Trump has not revealed how he plans to carry out his promised deportation of an estimated 11 million people living in the country illegally. Although he has proposed invoking wartime powers, as well as military involvement, the plan would face major logistical challenges — such as where to keep those who have been detained and how to find people spread across the country — that AI-powered surveillance tools could potentially address.

Karoline Leavitt, a spokesperson for Trump, did not answer questions about how the incoming administration plans to use DHS’ tech, but said in a statement that “President Trump will marshal every federal and state power necessary to institute the largest deportation operation” in American history.

Over 100 civil society groups sent a letter on Friday urging the Office of Management and Budget to require DHS to comply with the Biden administration’s guidelines. A spokesperson for OMB said that agencies must align their AI tools with the guidelines by December 1, and that any extensions or waivers of that deadline will be publicly disclosed next month.

Just Futures Law’s executive director, Paromita Shah, said if immigrants are scored as flight risks, they are more likely to remain in detention, “limiting their ability to prepare a defense in their case in immigration court, which is already difficult enough as it is.”

SmartLINK, part of the Intensive Supervision Appearance Program, is run by BI Inc., a subsidiary of the private prison company The GEO Group. The GEO Group also contracts with ICE to run detention centers.

ICE is tight-lipped about how it uses SmartLINK’s location feature to find and arrest immigrants. Still, public records show that during Trump’s first term in 2018, Manassas, Virginia-based employees of BI Inc. relayed immigrants’ GPS locations to federal authorities, who then arrested over 40 people.

In a report last year to address privacy issues and concerns, DHS said that the mobile app includes security features that “prohibit access to information on the participant’s mobile device, with the exception of location data points when the app is open.”

But the report notes that there remains a risk that data collected from people “may be misused for unauthorized persistent monitoring.”

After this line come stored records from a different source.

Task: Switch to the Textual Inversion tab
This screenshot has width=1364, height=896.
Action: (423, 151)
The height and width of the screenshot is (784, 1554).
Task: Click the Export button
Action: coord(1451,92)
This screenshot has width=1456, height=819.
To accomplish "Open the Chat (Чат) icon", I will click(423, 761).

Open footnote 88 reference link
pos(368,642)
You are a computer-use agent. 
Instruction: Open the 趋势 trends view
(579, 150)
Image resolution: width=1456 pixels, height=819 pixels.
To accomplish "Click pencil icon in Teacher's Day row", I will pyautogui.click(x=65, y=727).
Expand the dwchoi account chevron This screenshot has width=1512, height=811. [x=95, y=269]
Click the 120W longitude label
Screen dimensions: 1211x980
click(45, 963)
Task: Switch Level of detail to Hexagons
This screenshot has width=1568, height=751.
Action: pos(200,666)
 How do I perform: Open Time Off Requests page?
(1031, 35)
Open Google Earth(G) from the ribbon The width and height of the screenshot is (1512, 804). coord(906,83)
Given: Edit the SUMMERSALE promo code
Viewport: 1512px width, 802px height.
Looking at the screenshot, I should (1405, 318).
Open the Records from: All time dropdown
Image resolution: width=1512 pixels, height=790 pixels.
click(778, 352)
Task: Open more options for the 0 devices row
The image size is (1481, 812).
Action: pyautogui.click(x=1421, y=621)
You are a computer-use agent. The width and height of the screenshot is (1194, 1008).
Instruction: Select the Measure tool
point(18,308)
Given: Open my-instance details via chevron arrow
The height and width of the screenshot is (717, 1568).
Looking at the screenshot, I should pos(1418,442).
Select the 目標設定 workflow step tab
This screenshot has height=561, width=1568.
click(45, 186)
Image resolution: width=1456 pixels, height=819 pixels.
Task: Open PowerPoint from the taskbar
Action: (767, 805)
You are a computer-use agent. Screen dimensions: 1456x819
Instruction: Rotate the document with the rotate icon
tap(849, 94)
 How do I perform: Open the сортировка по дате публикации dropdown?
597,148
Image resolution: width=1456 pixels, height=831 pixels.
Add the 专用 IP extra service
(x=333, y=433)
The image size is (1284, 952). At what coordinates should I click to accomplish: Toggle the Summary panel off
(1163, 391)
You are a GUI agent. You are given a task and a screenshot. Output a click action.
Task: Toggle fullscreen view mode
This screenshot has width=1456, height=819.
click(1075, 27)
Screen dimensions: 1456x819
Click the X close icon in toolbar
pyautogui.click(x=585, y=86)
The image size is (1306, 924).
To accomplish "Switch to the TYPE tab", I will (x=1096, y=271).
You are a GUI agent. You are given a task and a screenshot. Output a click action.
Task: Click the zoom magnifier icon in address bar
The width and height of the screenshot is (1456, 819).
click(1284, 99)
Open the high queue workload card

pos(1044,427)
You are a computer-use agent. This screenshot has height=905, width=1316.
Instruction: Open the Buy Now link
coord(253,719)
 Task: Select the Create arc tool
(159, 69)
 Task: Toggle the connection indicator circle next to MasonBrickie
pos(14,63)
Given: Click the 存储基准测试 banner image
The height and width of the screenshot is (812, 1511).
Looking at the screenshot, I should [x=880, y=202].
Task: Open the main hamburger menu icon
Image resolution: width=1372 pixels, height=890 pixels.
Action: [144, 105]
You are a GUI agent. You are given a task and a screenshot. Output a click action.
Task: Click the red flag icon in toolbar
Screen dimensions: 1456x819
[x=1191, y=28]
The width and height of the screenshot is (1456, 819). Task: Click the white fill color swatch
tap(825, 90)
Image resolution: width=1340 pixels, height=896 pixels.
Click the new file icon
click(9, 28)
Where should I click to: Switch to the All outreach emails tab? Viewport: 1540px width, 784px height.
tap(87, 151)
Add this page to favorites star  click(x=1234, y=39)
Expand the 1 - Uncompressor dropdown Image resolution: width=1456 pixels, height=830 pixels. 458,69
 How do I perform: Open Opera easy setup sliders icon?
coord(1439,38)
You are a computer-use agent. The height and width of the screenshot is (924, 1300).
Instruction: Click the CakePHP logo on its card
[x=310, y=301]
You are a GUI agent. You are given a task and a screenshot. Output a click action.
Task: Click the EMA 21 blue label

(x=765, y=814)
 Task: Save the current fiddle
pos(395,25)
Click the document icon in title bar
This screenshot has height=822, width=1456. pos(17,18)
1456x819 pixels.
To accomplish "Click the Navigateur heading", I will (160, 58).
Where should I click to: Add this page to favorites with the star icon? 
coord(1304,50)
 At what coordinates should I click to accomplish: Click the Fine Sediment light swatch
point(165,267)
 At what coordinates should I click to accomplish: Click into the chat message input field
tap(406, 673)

Such information could also be stored in other ICE and DHS databases and used for other DHS mission purposes, the report said.

On investor calls earlier this month, private prison companies were clear-eyed about the opportunities ahead.

The GEO Group’s executive chairman George Christopher Zoley said that he expects the incoming Trump administration to “take a much more aggressive approach regarding border security as well as interior enforcement and to request additional funding from Congress to achieve these goals.”

“In GEO’s ISAP program, we can scale up from the present 182,500 participants to several hundreds of thousands, or even millions of participants,” Zoley said.

That same day, the head of another private prison company told investors he would be watching closely to see how the new administration may change immigrant monitoring programs.

“It’s an opportunity for multiple vendors to engage ICE about the program going forward and think about creative and innovative solutions to not only get better outcomes, but also scale up the program as necessary,” Damon Hininger, CEO of the private prison company CoreCivic Inc. said on an earnings call.

GEO did not respond to requests for comment. In a statement, CoreCivic said that it has played “a valued but limited role in America’s immigration system” for both Democrats and Republicans for over 40 years.